Jordi Llovet tenía razón
Más de una década después de su publicación, Adiós a la universidad de Jordi Llovet, un ensayo que constataba y lamentaba el declive de las humanidades, sigue plenamente vigente. La combinación de extrema burocratización de la universidad y la lógica perversa de la productividad –hija de la economía de mercado– ha perjudicado a todas las disciplinas. Pero si hay una que ha sufrido de forma inclemente la tediosa y arbitraria montaña hecha a base de agencias de acreditación, la obsesión por la cuantificación de los “productos académicos” y los opacos rankings de revistas académicas ha sido la disciplina humanística.
Vayamos por partes. La cuantificación de los objetivos que un humanista tiene que satisfacer ha llevado a una exacerbación de una situación familiar en el mundo de los deportes de élite: la competitividad desbocada a la hora de producir. Se trata del famoso publish or perish. En el ámbito que yo mejor conozco, el de la llamada filosofía analítica, puedo jurar que los académicos serían capaces de vender a su propia madre a cambio de un argumento lógicamente válido y, sobre todo, original.
Y es que si hay algo que esta competitividad ha incentivado en el ámbito de las humanidades ha sido, sin lugar a dudas, una absurda búsqueda de la originalidad. Y no es sólo que sea dudoso que en el año 2023 pueda haber nada estrictamente original en el dominio de las humanidades (por la sencilla razón de que nuestro objeto de estudio es tan viejo como lo somos nosotros). El problema es que se incentiva una idea de originalidad que nos transforma en mercenarios académicos. A modo de ejemplo anecdótico: un filósofo estadounidense, que enseña y hace investigación en una gran universidad de la costa este de Estados Unidos, predica que hay que buscar alguna cosa que nunca haya sido dicha por nadie antes en tu disciplina. Una vez lo hayas encontrado, y por más tontería que te pueda parecer, tienes que pensar argumentos que te sirvan para sostenerla en un artículo académica. Es la manera de escalar en la cadena trófica de las humanidades cuantificadas: transformarse en un mercenario de la investigación no de las buenas ideas –o como mínimo de las ideas en las que uno cree– sino de las que ofrezcan una mejor retribución en términos académicos.
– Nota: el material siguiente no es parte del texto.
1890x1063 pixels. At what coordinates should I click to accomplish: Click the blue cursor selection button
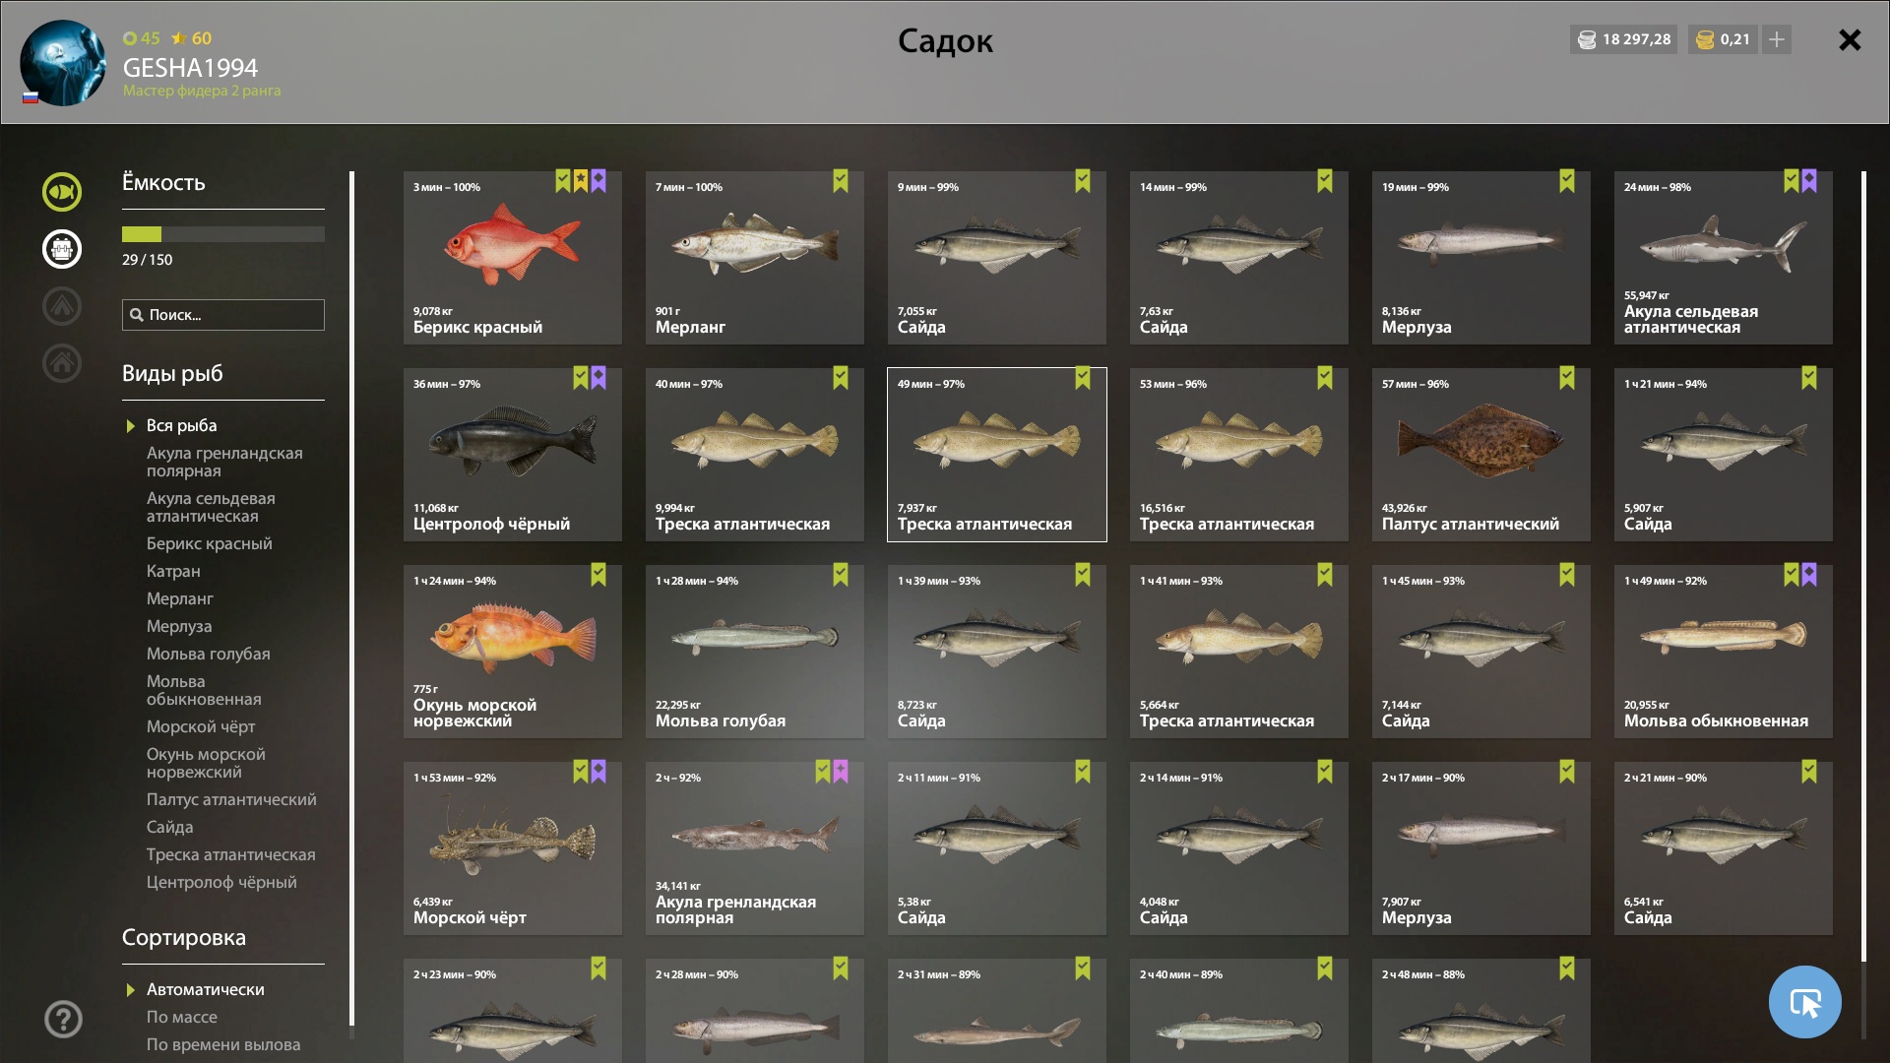(x=1804, y=1002)
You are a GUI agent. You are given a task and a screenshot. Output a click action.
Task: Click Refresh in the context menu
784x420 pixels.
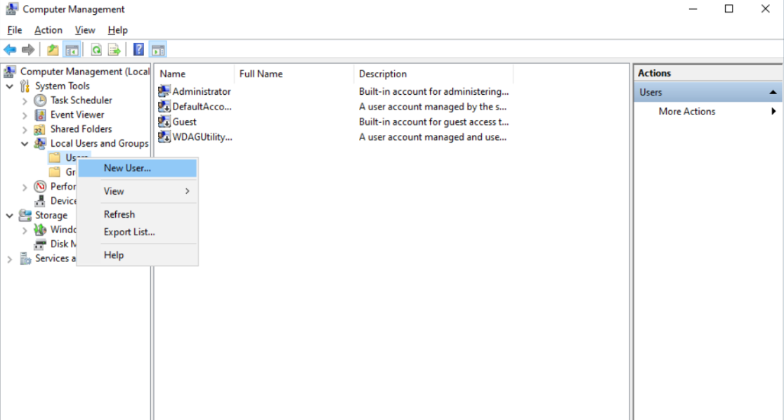(x=119, y=214)
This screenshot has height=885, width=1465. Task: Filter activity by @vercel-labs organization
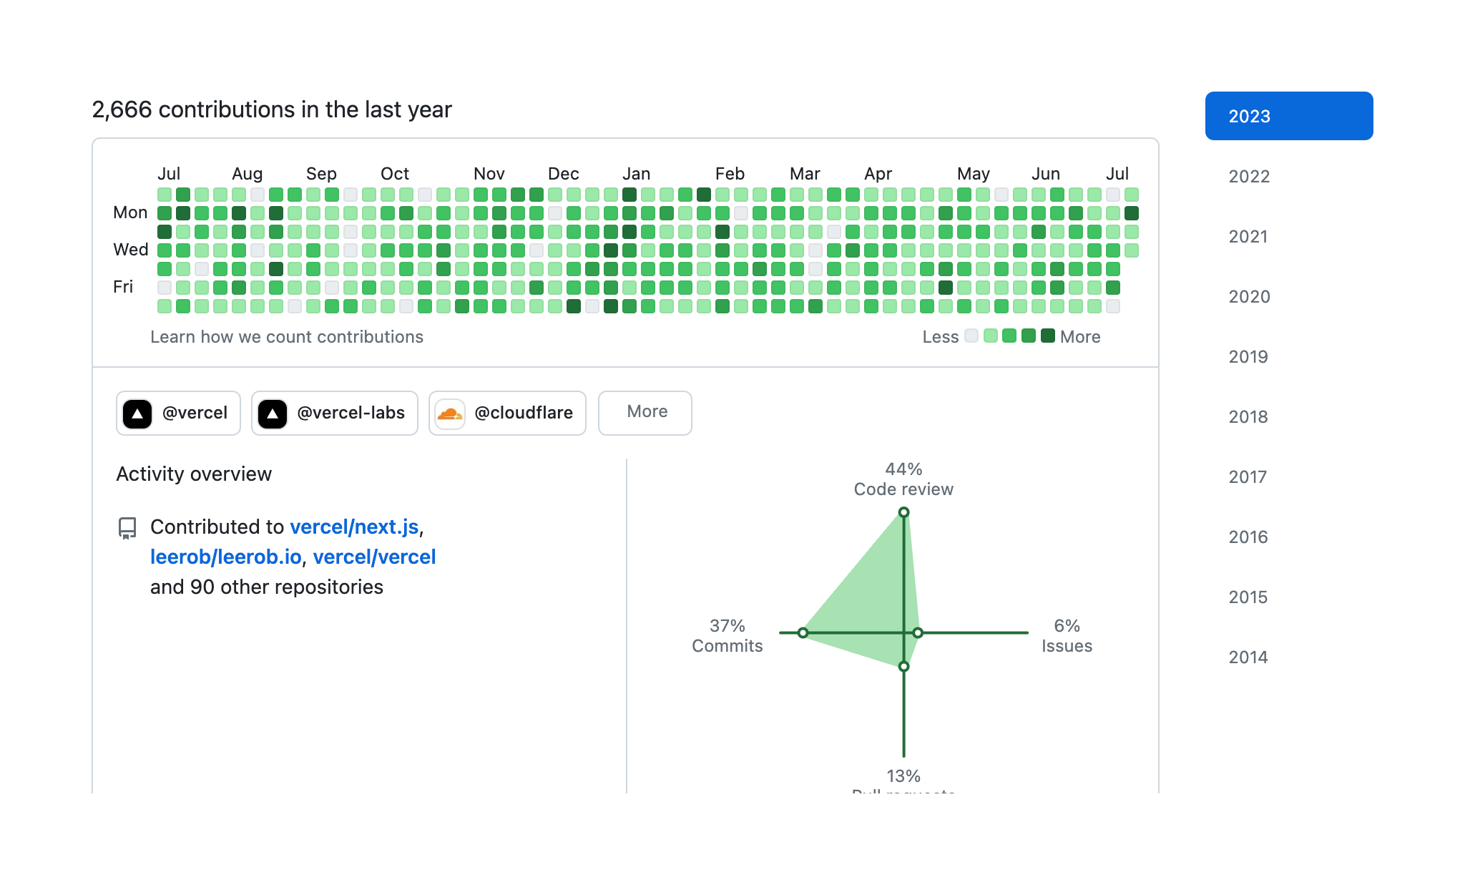(x=334, y=413)
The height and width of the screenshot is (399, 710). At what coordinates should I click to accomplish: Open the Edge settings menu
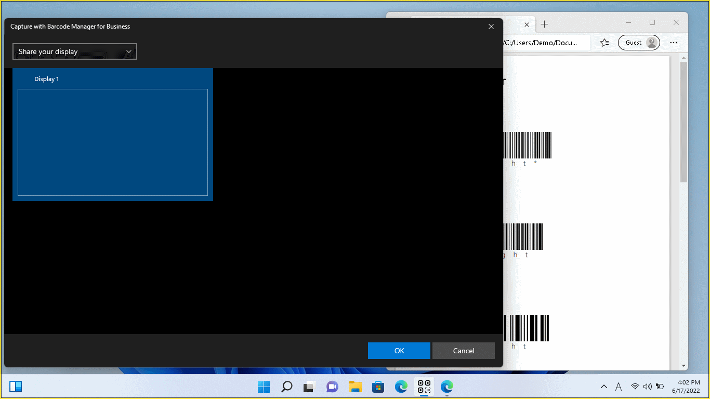pyautogui.click(x=674, y=43)
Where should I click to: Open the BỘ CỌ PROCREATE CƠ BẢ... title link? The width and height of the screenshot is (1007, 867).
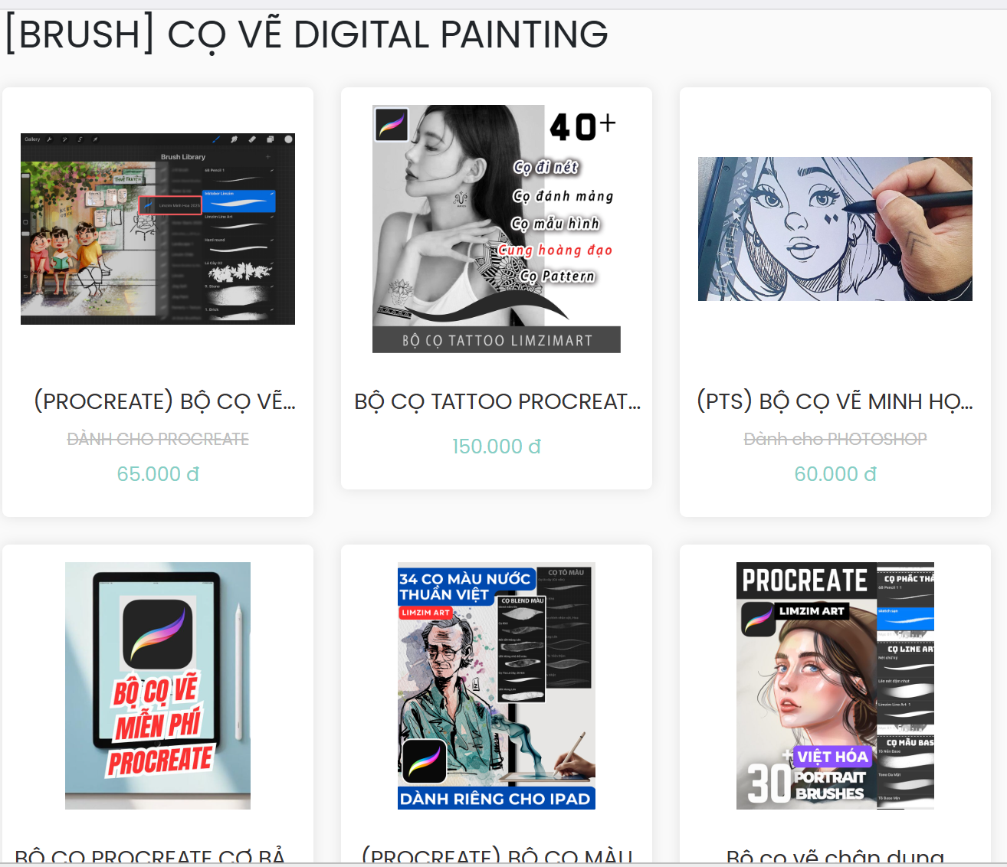point(150,856)
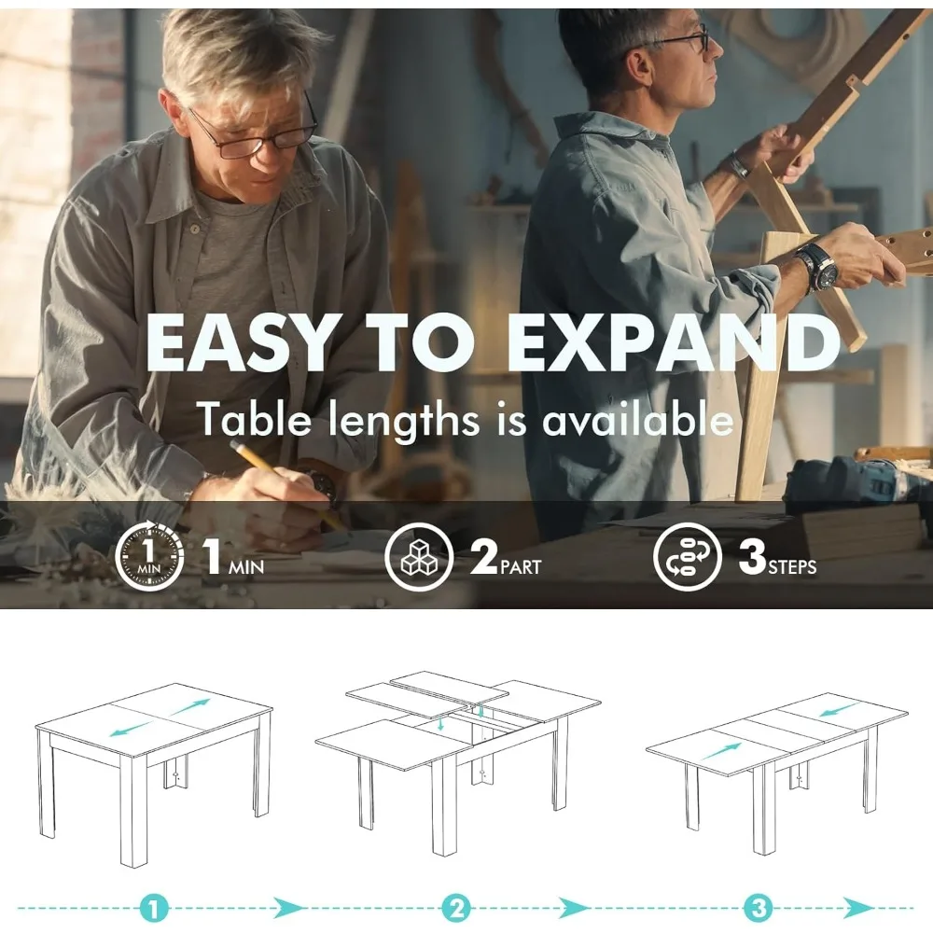
Task: Click the '2 PART' label text
Action: 506,557
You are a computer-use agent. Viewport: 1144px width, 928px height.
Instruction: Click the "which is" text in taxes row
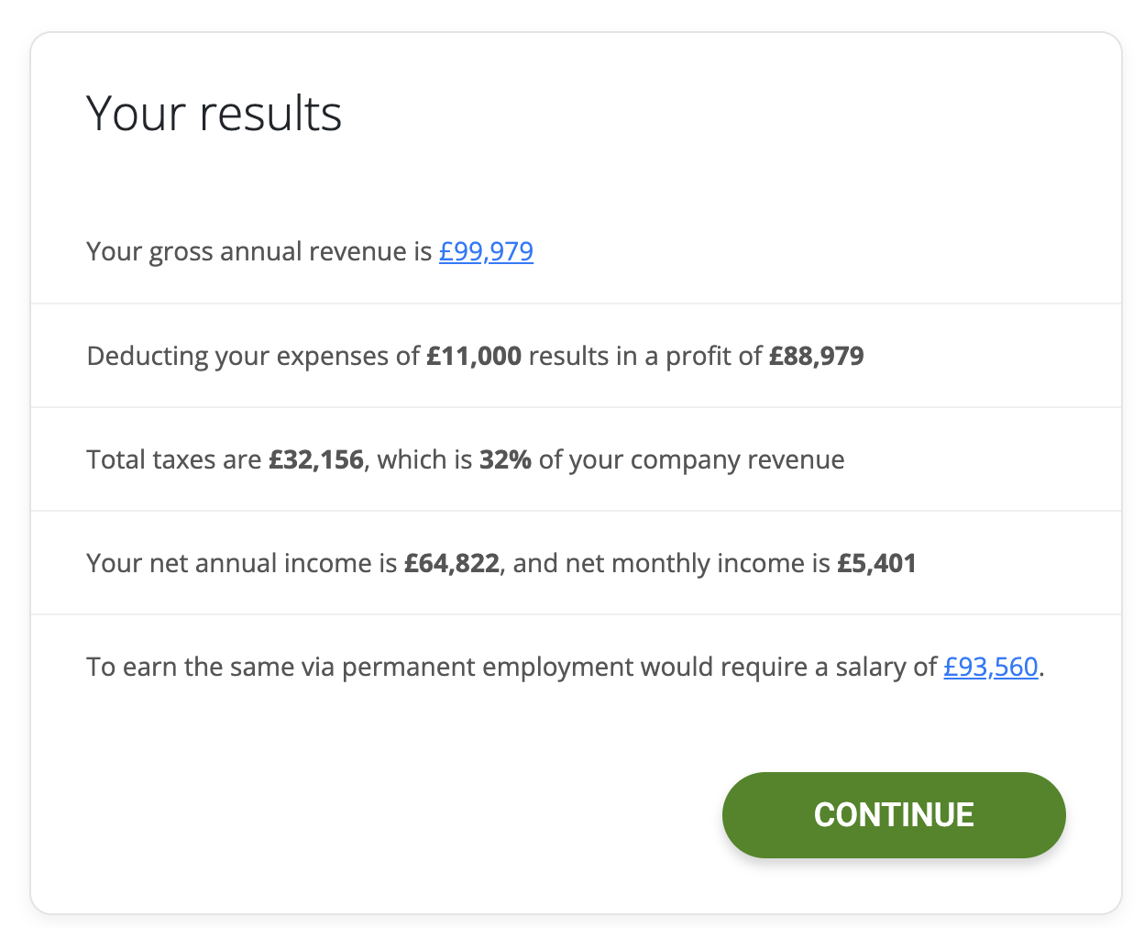pyautogui.click(x=424, y=459)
Por otra parte, la burocratización de la universidad comporta una alteración de la función y el órgano típica de todas las instituciones maduras. Las humanidades académicas fueron creadas para tratar de dar cierto respaldo económico y un buen grado de estabilidad laboral a los humanistas. Esta era su función. Con el tiempo, la propia supervivencia de la institución se acaba convirtiendo en la función principal de la institución. Y así es como los departamentos de humanidades tienden a producir académicos, no humanistas.
Hay que señalar, como ya lo hacía Llovet en su libro, que el humanismo europeo, tal vez el periodo dorado de las humanidades, no era un fenómeno académico. El humanismo europeo se cultivó fuera de las universidades. No me atrevería a afirmarlo con mucha seguridad, pero es posible que, debido al anti-intelectualismo burocrático que domina la universidad, las humanidades estén migrando de la academia: son ya cada vez más las librerías, fundaciones, medios de comunicación, bibliotecas, festivales o editoriales que imparten talleres o cursos, clubs de lectura, graban podcasts, organizan debates, mesas redondas o discusiones donde predomina, hasta donde yo he podido ver, el espíritu de la moral humanista. No se busca “producir”, sino divulgar –en el sentido más noble de la palabra– conocimiento; no se incentiva la competencia, sino la conversación, quizá porque, como decía Leopardi, se piensa hablando; no se idolatran las jerarquías de los rankings y los números vacíos, sino las palabras. Quizá estoy sesgado por mi propia experiencia, pero diría que estos espacios constituyen una especie de reducto para las aptitudes humanísticas y, con frecuencia, erigen incluso un muro de desconfianza hacia la moral moralista.